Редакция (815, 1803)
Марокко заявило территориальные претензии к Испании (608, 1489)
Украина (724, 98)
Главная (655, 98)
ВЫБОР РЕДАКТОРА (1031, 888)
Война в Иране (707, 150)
# # # # # # #
### Your task
Line by line, please reproduce the records exactly.

### Task response
Редакция (815, 1803)
Марокко заявило территориальные претензии к Испании (608, 1489)
Украина (724, 98)
Главная (655, 98)
ВЫБОР РЕДАКТОРА (1031, 888)
Война в Иране (707, 150)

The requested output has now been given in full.